Respecto a lo que pasó después, no sabría explicarlo con exactitud. Me atreveré a relatarlo más mal que bien con las pobres palabras que vaya encontrando improvisadamente a mi paso, pues para describir los horrores del infierno, el lenguaje humano se muestra completamente ineficaz, y jamás podrá describir con exactitud lo que está viendo. Sólo sé que, sin ojos, sentí mi cuerpo desvanecerse, convertirse poco a poco en humo. Y, sin ojos, igual que veía la vieja, yo también vi desde mi nuevo estado como de uno de los cuervos se deshacía también en una negra niebla. Y la niebla en la que yo me había deshecho adquirió a su vez la forma de un cuervo, acaso la misma que acababa de “ver” desvanecerse. Y noté que, con mi nueva forma y mi nueva voz, que cantaba a los misterios de la noche, y mi nuevo oído, que era capaz de entender idiomas antes ininteligibles, una orden silenciosa, no pronunciada en ninguna lengua conocida por el ser humano, una lengua tan antigua como el propio mundo, me instaba a guarecerme en una de las cuencas oculares de la vieja. Esa iba a ser mi morada a partir de ese día. Ahí debía esperar, día tras día, quizá durante meses, o años, o incluso siglos, quién sabe, a que algún otro ingenuo cayese en la temible trampa en la que yo también había caído, y liberase mi alma al sustituir mi puesto en tal infernal morada, como yo había sustituido el alma de quién sabe qué otro desgraciado. De hecho, ni sé el tiempo que ha pasado ya desde aquel fatídico día, pues aquí, en este mi nuevo y repugnante hogar, el tiempo, tal cual lo contaba cuando aún poseía mi humana forma, ya carece de todo sentido. No sé cuánto ha pasado, ni sé cuánto habrá de pasar hasta que mi alma sea liberada. Quizá la espantosa respuesta a tal pregunta no quisiera yo jamás escucharla. Quizá la respuesta sea: nunca más.

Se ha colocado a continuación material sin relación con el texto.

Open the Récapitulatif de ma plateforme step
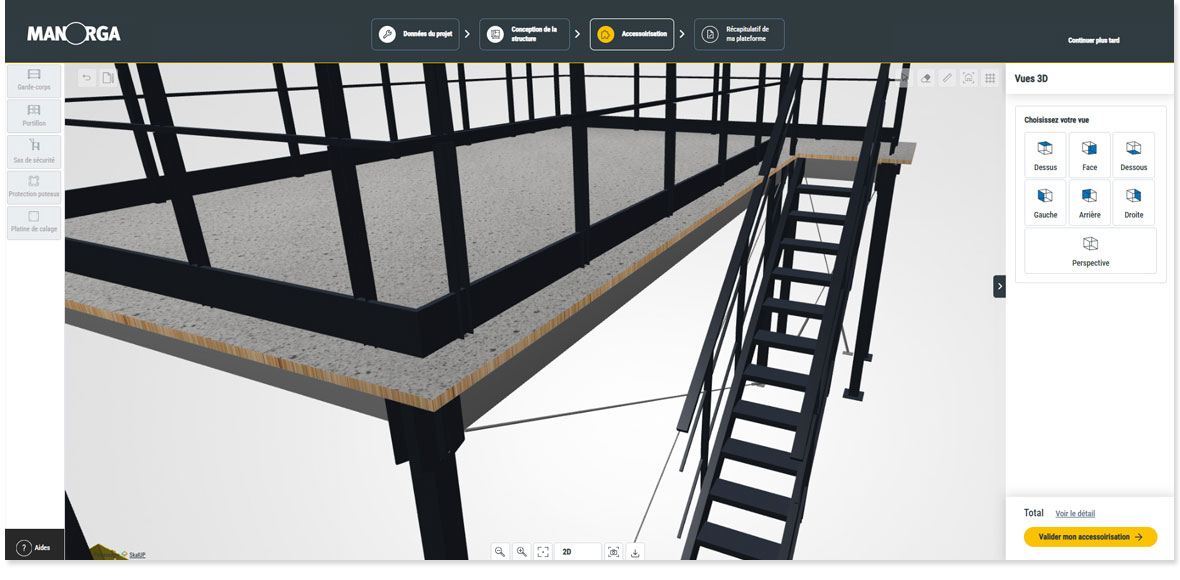 (x=739, y=34)
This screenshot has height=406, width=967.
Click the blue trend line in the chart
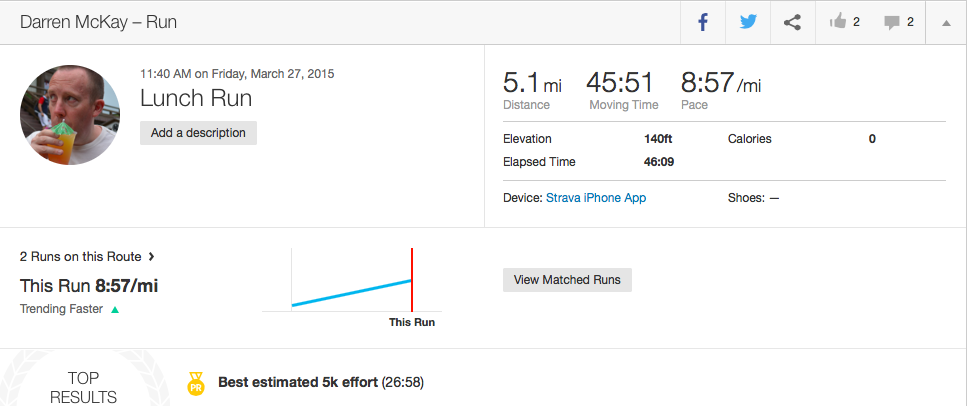352,292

jueves, 2 de junio de 2016

CRISTAL Y HUMO



Érase una vez un mundo en el que todo era hierro y cemento. Incluso los habitantes de este mundo eran de hierro y cemento, con mentes metálicas que albergaban pensamientos de hierro, y corazones petrificados que cobijaban sentimientos de cemento.

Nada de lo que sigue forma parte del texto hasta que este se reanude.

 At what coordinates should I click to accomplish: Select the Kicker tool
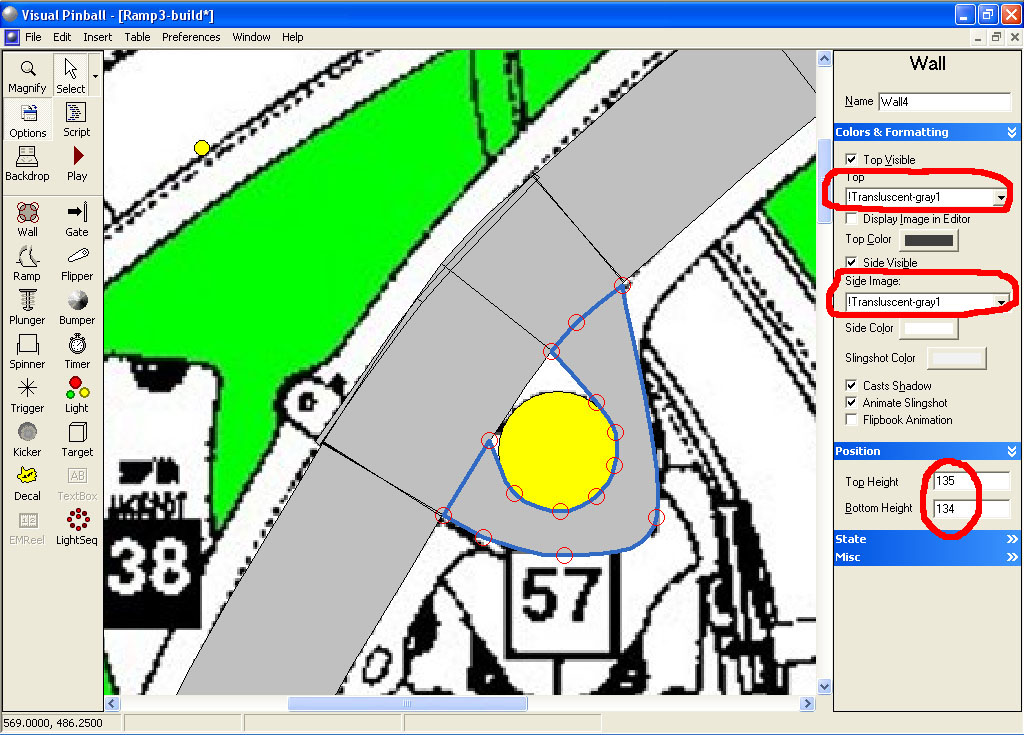[27, 439]
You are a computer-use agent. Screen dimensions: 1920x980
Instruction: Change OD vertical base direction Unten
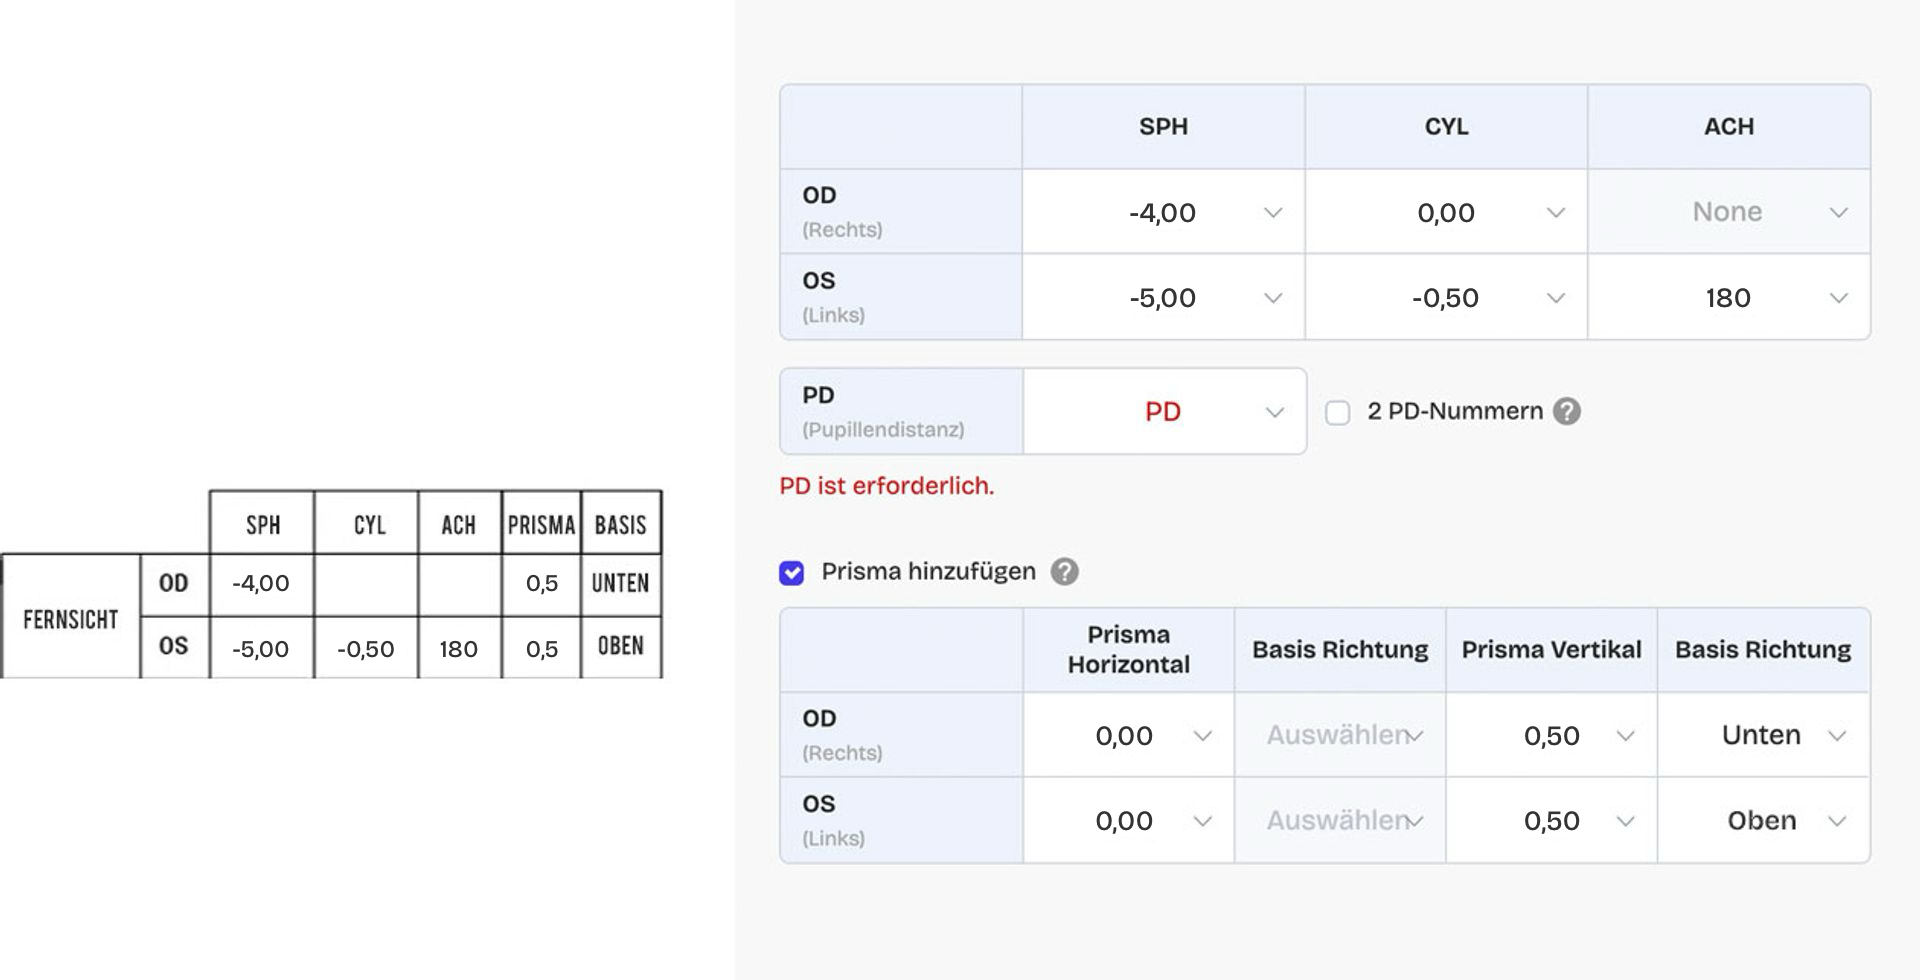[x=1763, y=735]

Un día, una madre dio a luz a un niño diferente, deforme. A diferencia del resto, nació con un corazón de cristal que tan sólo podía albergar sentimientos hechos de humo. Y su madre pensó que este niño, a causa de su deformidad, estaba destinado a no durar, pues estando su corazón hecho de materiales tan frágiles, tan etéreos, no tardaría en quebrarse en mil pedazos, así que se entristeció y lloró un mar de lágrimas, y sucedió entonces que este mar que brotó sin cesar de sus ferreos ojos oxidó toda su piel y todas sus articulaciones, por lo que nunca más pudo volver a moverse. En cuanto al niño, siendo tan sólo un bebe recién nacido, no supo hacer otra cosa que acurrucarse en el frío regazo de su inmóvil madre, y esperar, y esperar, y esperar, con la esperanza de que el leve ruido que hacía su corazoncito de cristal al recoger y expulsar el humo de sus infantiles ilusiones despertase algún día a su madre de su rojo letargo…




Desde ese día, en ese mundo hecho de hierro y cemento siempre se dijo que la esperanza estaba hecha de cristal y humo.